→ TASK STATEMENT
From the line containing "You are a computer-use agent. This" down to the last line of the material, output each line exactly as it appears, excluding pictures.

→ RECORDS SUPPLIED
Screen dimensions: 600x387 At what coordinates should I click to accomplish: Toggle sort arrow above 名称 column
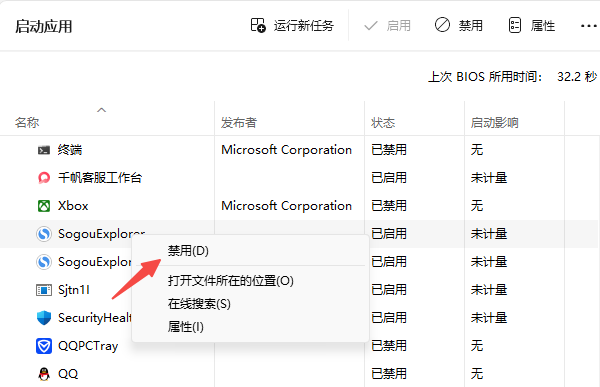pos(101,110)

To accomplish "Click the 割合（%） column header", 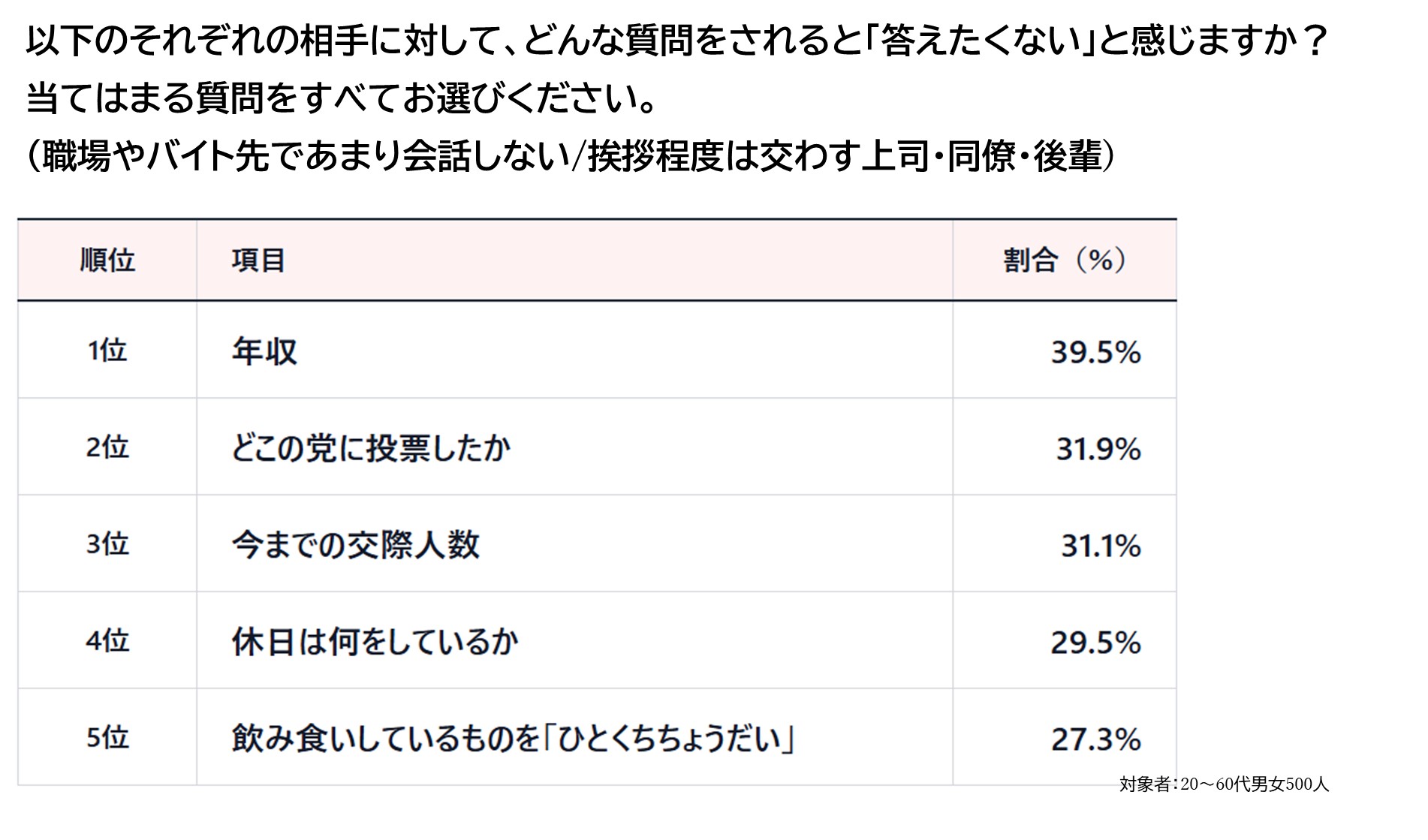I will coord(1064,260).
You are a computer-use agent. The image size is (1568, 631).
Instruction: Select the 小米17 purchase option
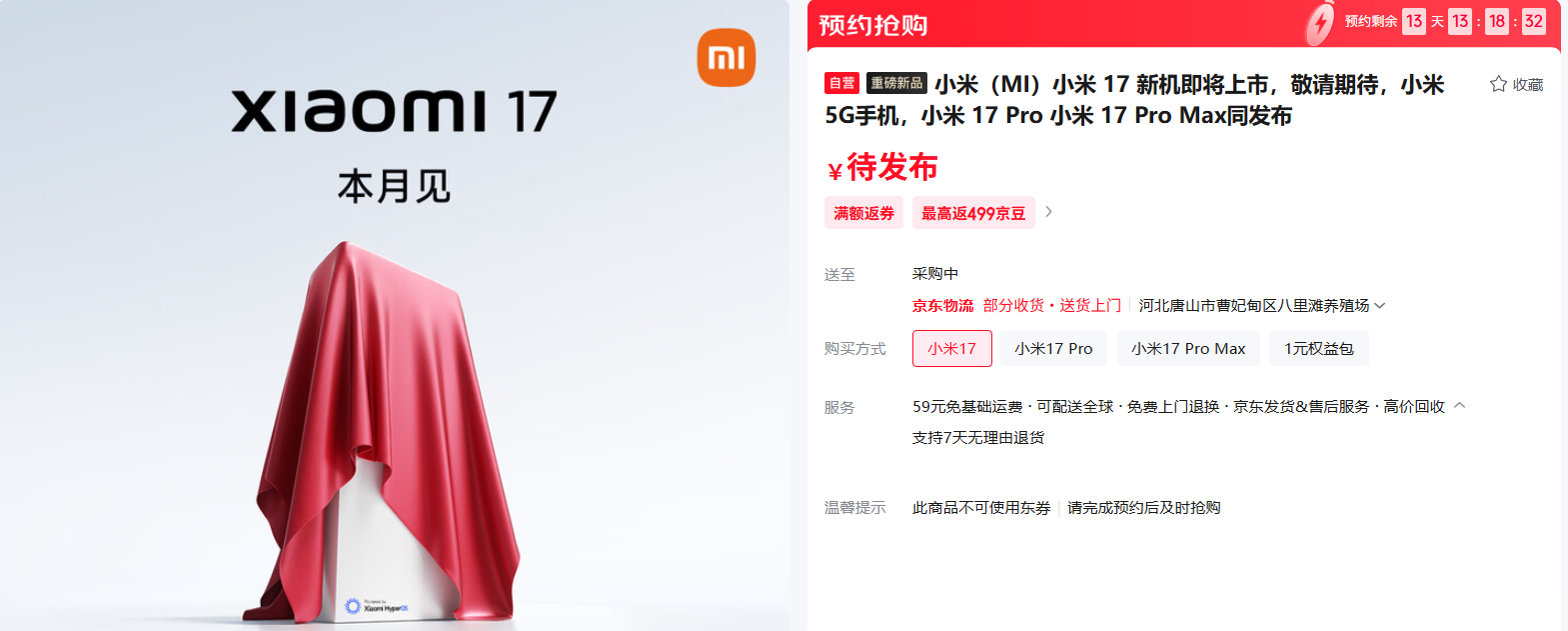click(951, 349)
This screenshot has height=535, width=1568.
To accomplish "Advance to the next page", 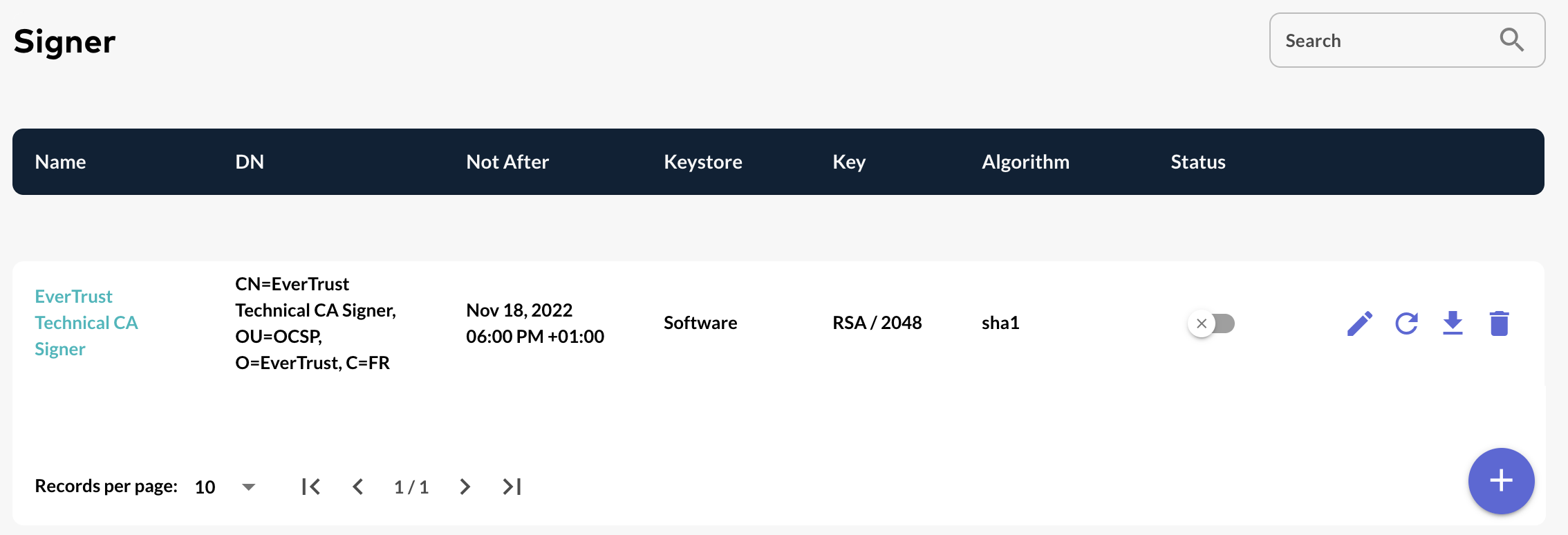I will 464,486.
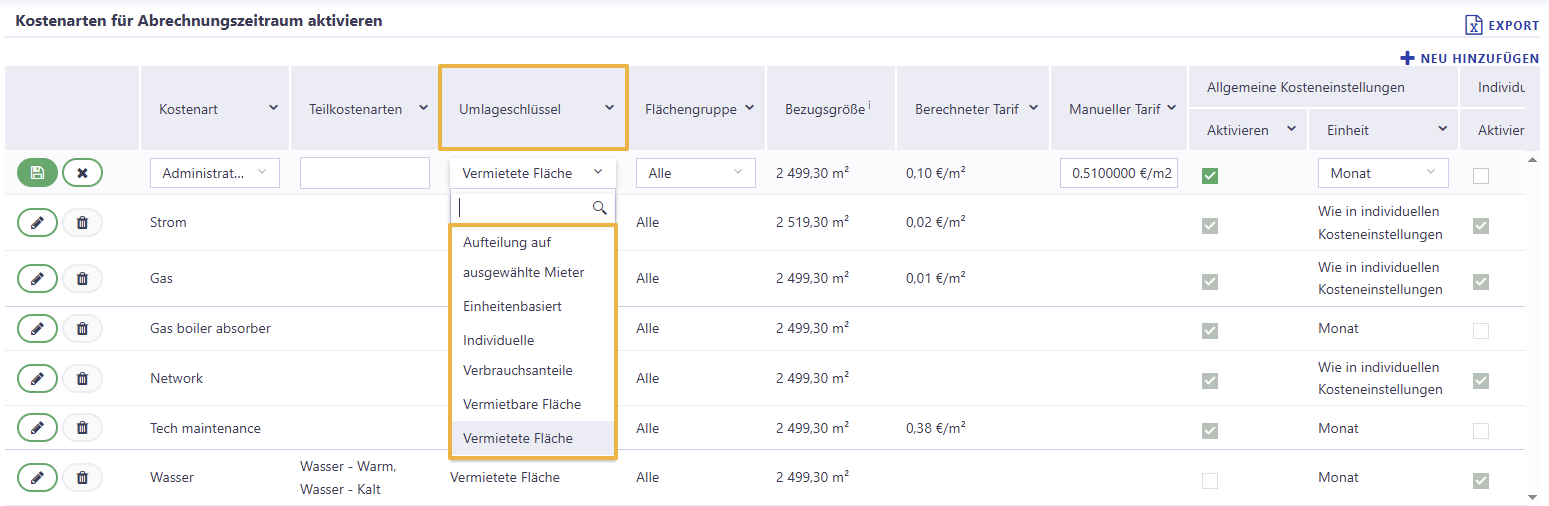Click NEU HINZUFÜGEN button
1549x506 pixels.
(x=1470, y=59)

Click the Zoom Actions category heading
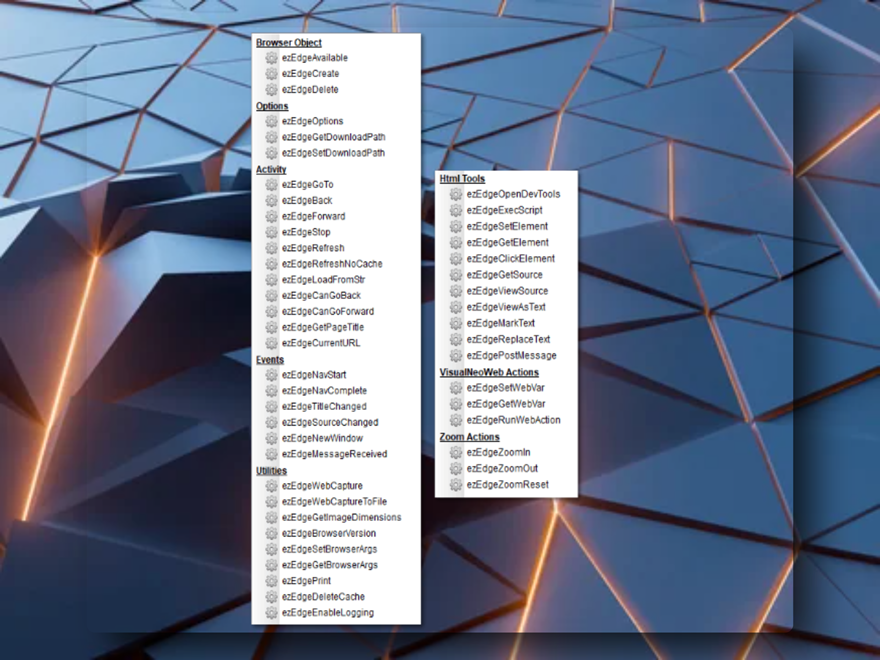(469, 437)
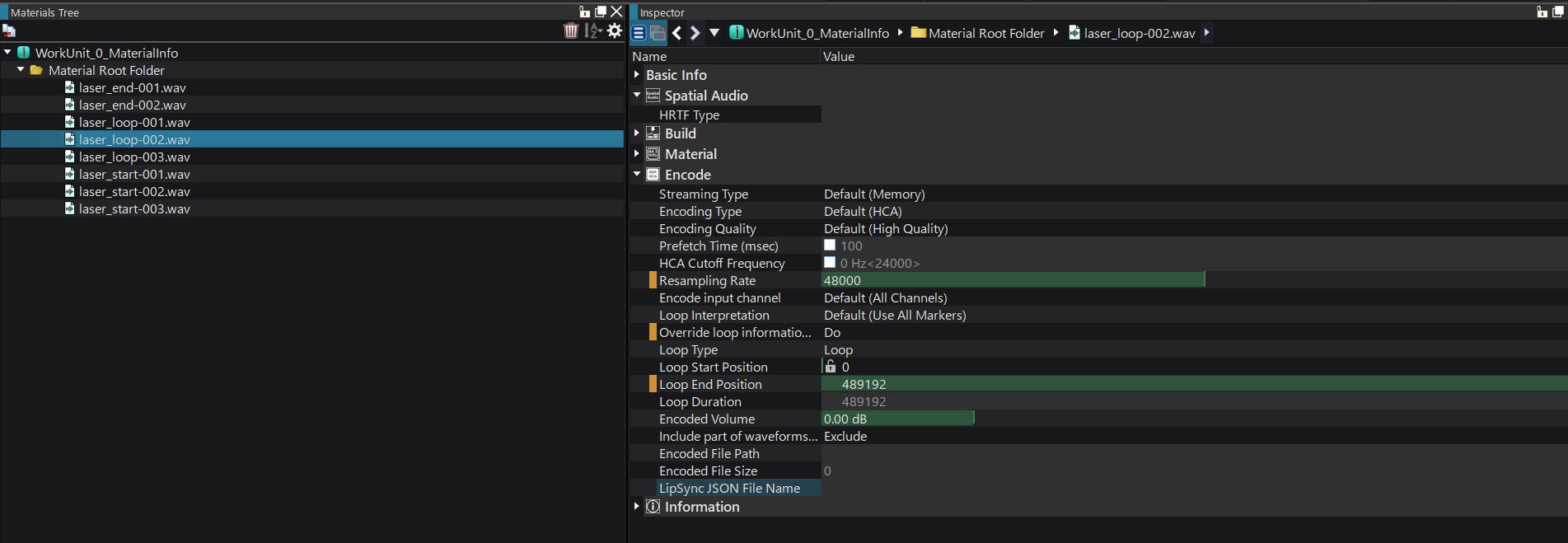Switch the Inspector to list view icon
1568x543 pixels.
tap(639, 33)
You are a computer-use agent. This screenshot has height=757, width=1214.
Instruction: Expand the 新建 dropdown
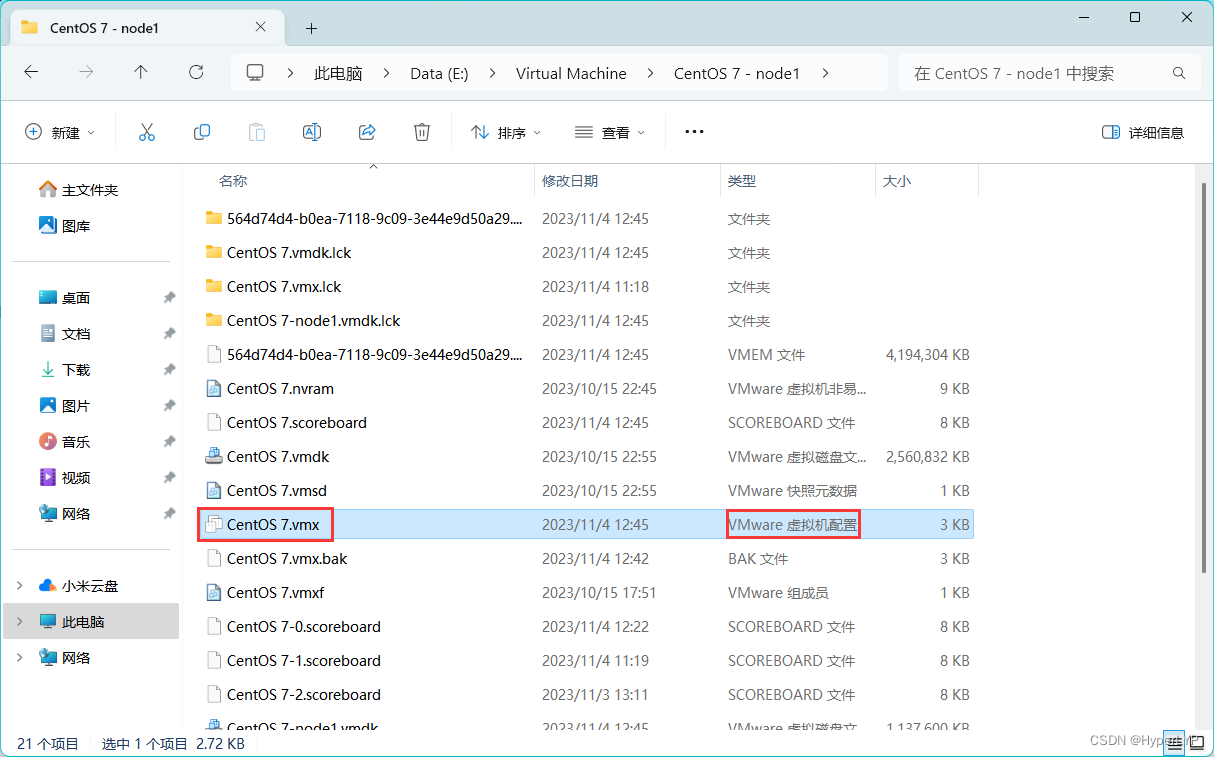(60, 131)
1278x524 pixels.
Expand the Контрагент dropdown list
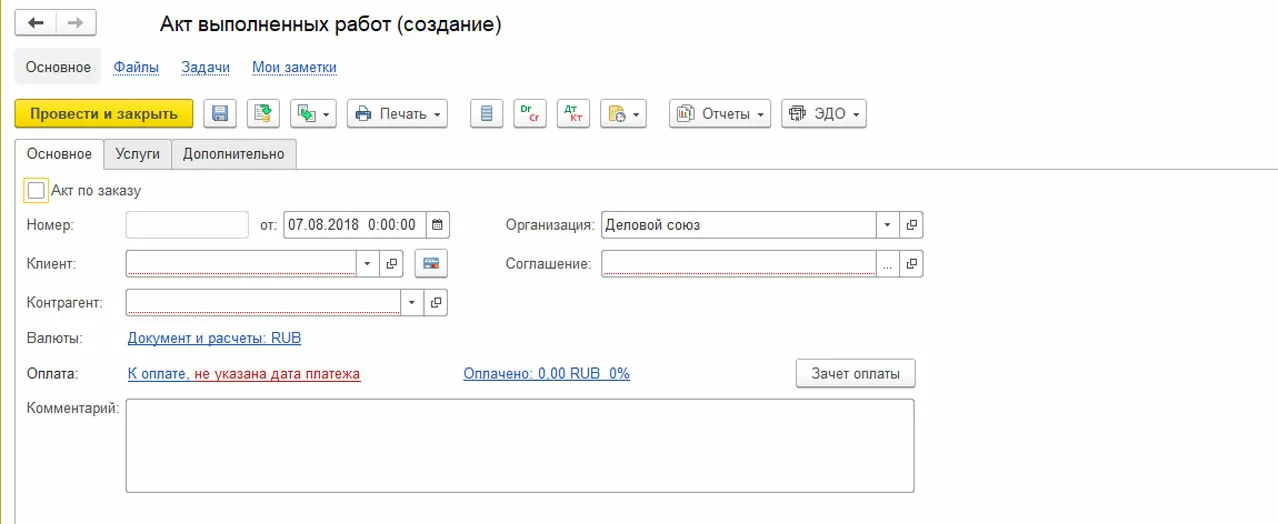pyautogui.click(x=411, y=301)
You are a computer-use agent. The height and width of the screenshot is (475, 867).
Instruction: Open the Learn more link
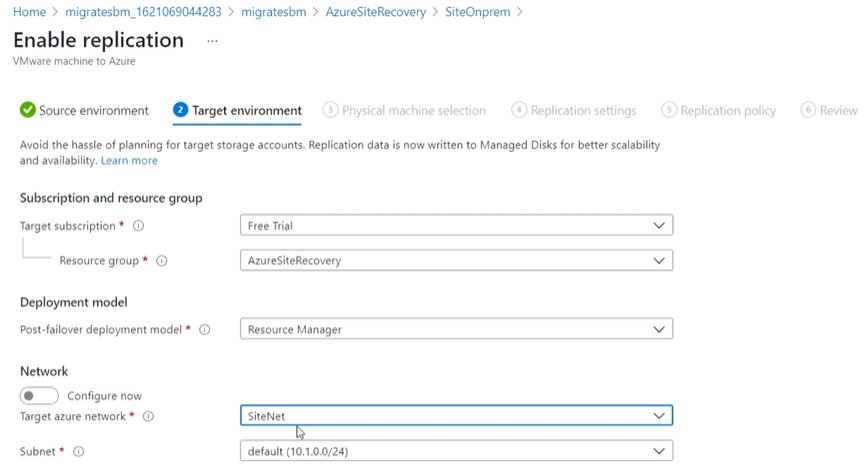pos(129,160)
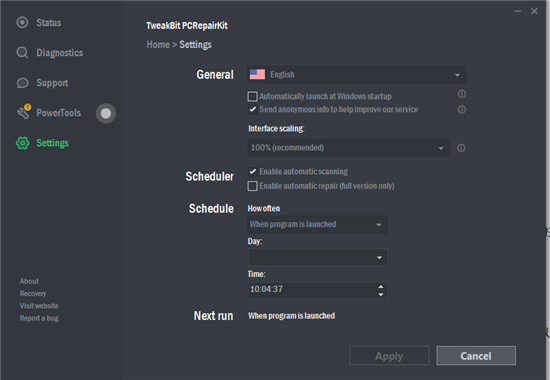
Task: Show info for Windows startup option
Action: click(x=462, y=94)
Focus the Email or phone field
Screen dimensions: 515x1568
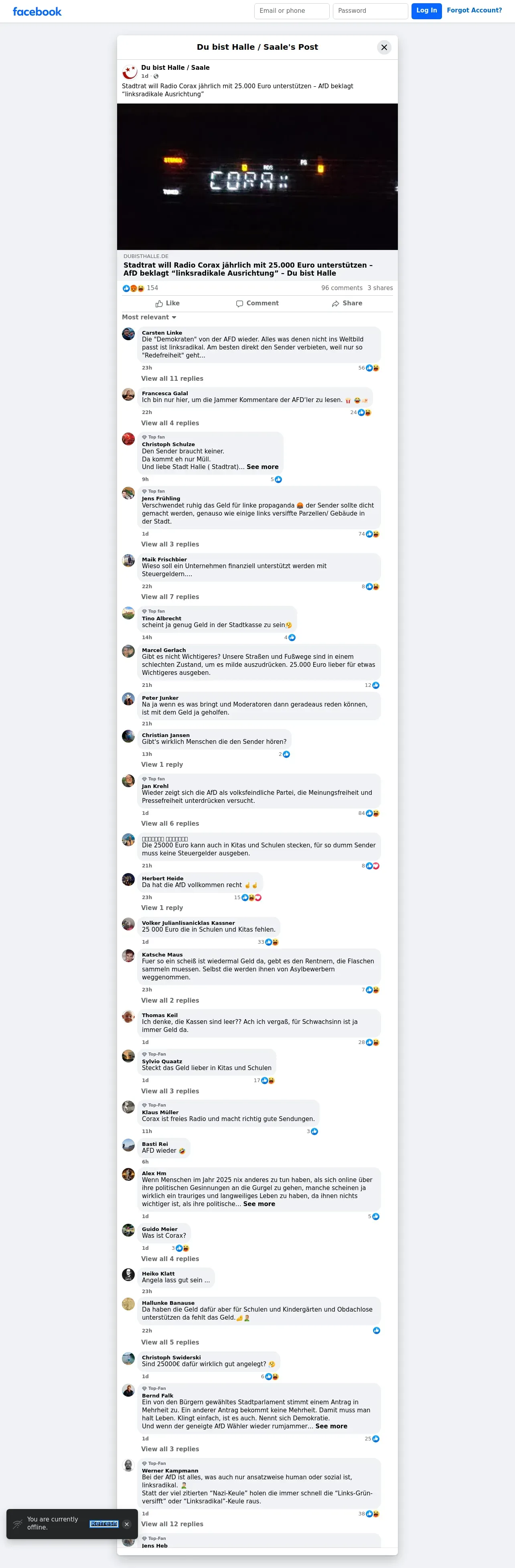click(292, 11)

→ EXERCISE RESULT
You are a computer-use agent. This screenshot has height=757, width=1214.
Instruction: Expand the 新建 dropdown
(60, 131)
1278x524 pixels.
Expand the Контрагент dropdown list
pyautogui.click(x=411, y=301)
You are a computer-use agent. The height and width of the screenshot is (475, 867).
Instruction: Open the Learn more link
pos(129,160)
Task: Show info for Windows startup option
Action: click(x=462, y=94)
Focus the Email or phone field
Screen dimensions: 515x1568
click(292, 11)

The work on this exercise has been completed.